__Stored items__.
- Opening Delimiter -

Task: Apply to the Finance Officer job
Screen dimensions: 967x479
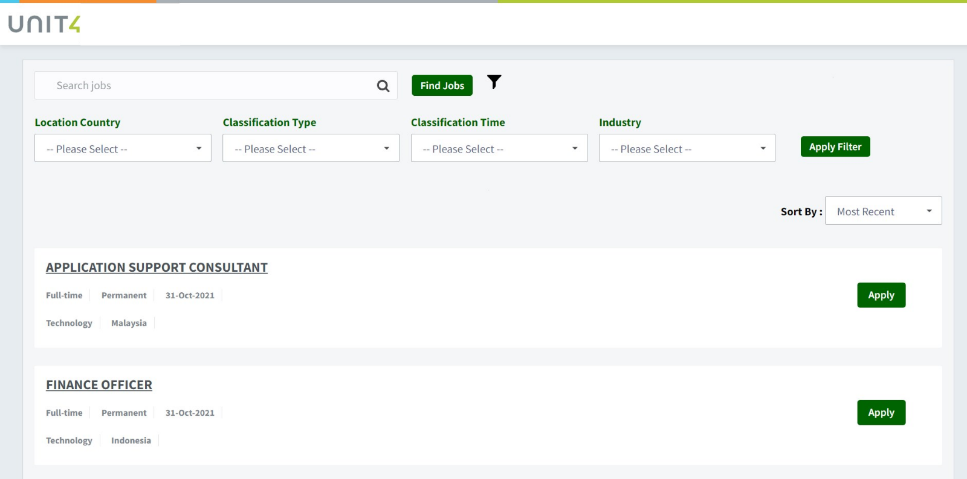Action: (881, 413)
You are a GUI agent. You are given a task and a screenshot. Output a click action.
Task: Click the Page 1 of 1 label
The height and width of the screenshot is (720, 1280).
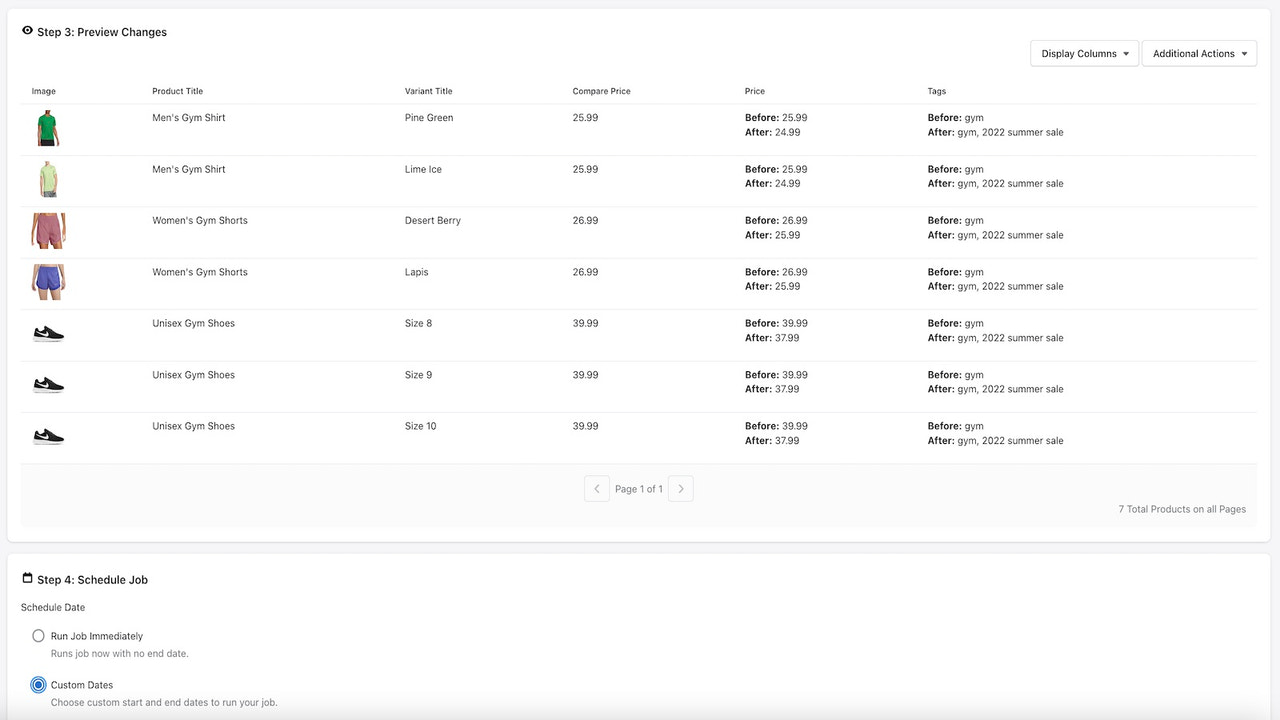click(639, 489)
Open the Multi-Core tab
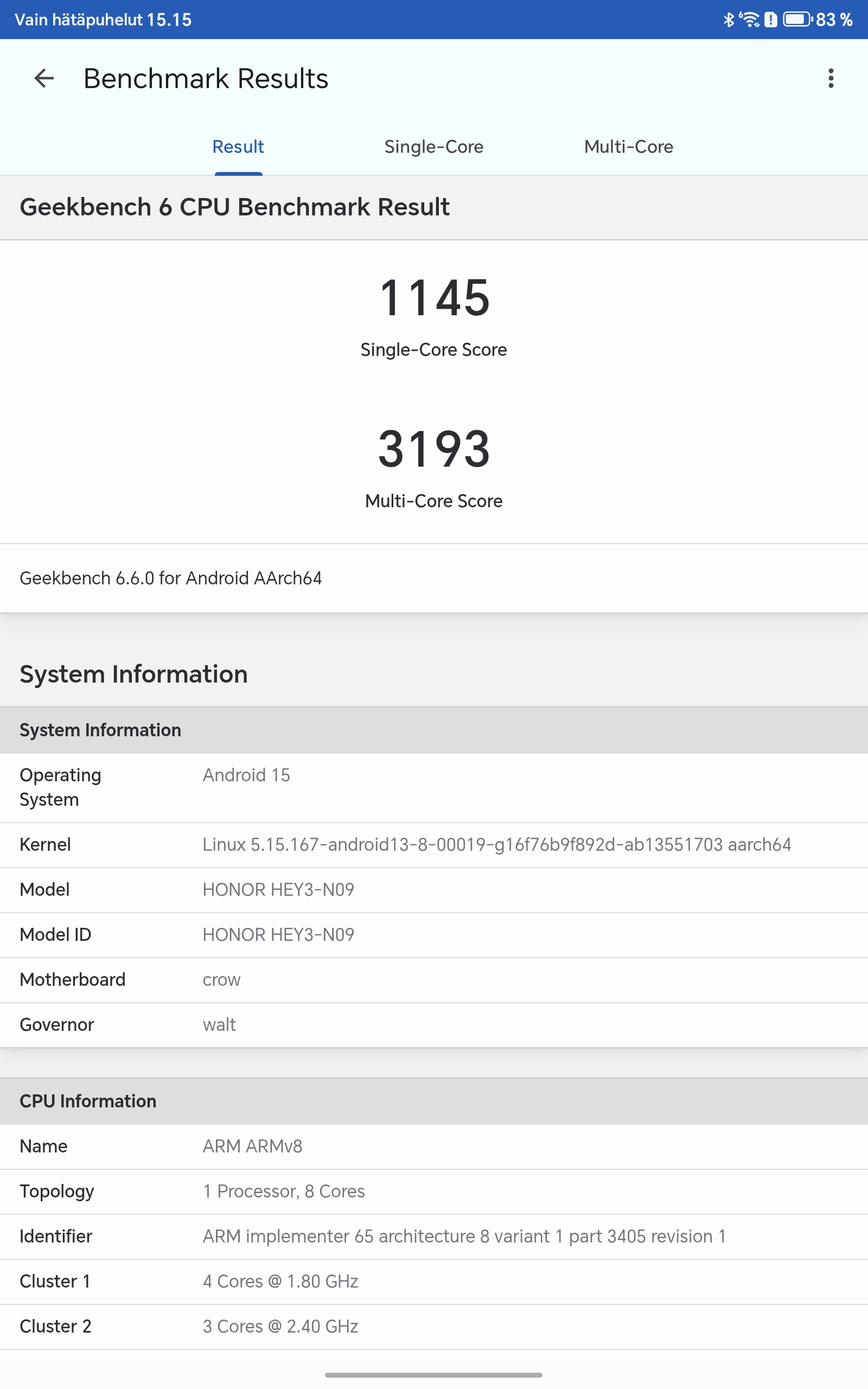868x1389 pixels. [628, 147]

- Closing Delimiter -
- Opening Delimiter -

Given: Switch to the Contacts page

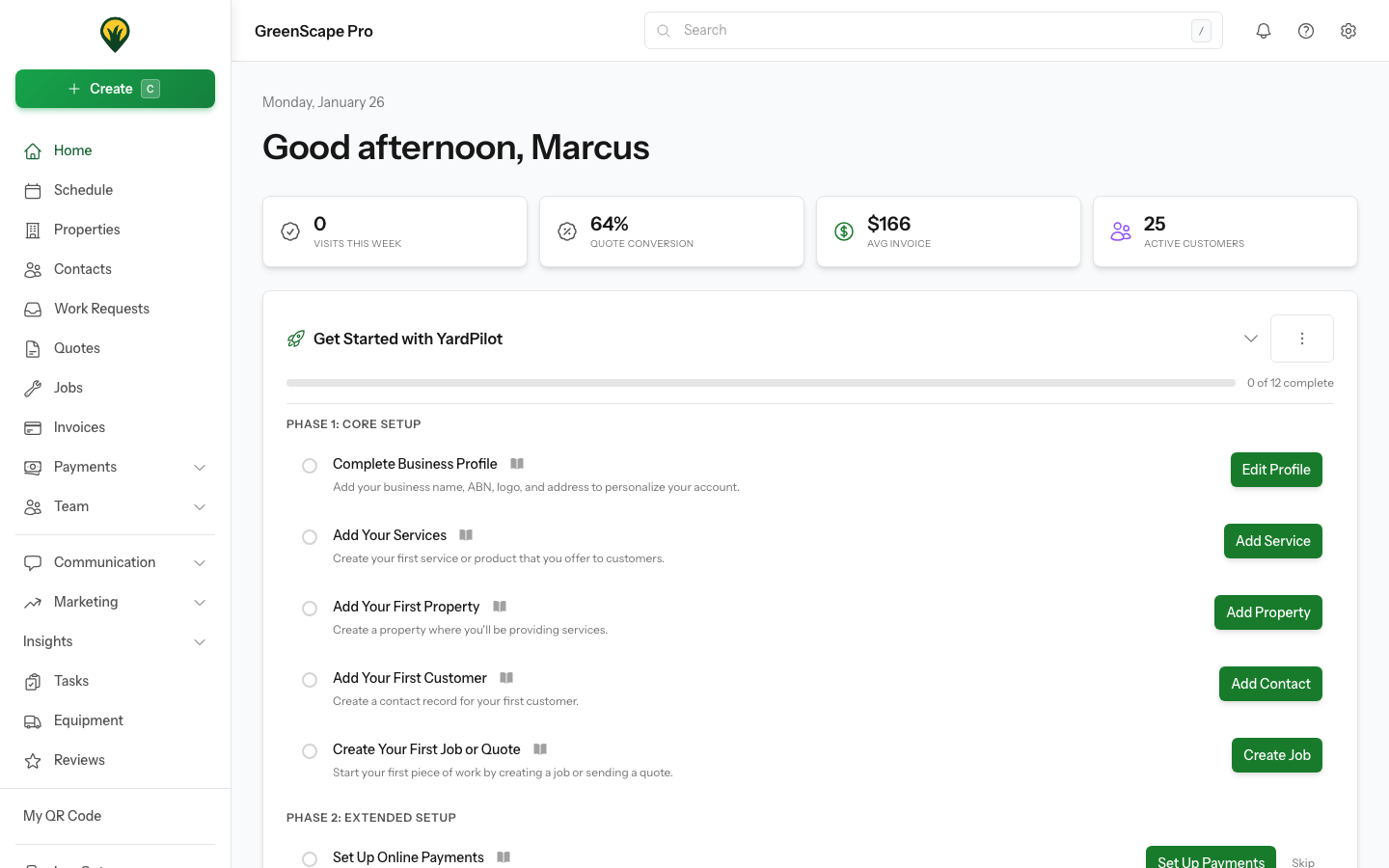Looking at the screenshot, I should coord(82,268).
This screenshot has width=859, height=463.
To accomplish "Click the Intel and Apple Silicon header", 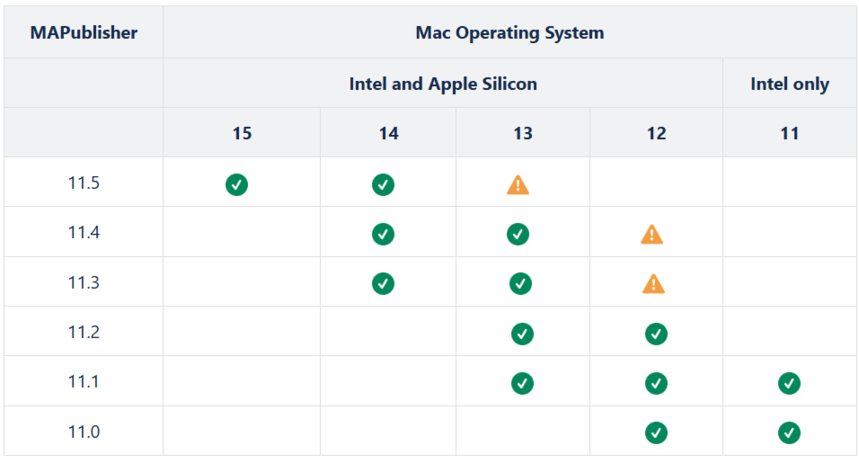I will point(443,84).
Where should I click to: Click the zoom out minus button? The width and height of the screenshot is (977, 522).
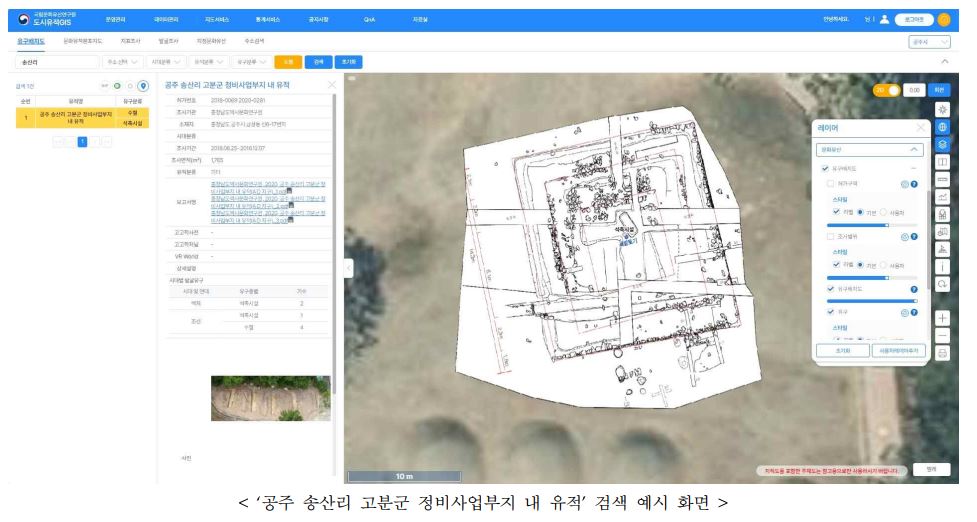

- Closing Delimiter -

__YOUR INSTRUCTIONS__. When you reach the line with "Task: Apply to the Finance Officer job" in the records above, begin repeating the lines exactly, and stop after the line with "Task: Click the Page 1 of 1 label". Skip all pictures.

__EXPECTED OUTPUT__.
Task: Apply to the Finance Officer job
Screen dimensions: 967x479
Action: (881, 413)
You are a GUI agent. You are given a task and a screenshot. Output a click action.
Task: Click the Page 1 of 1 label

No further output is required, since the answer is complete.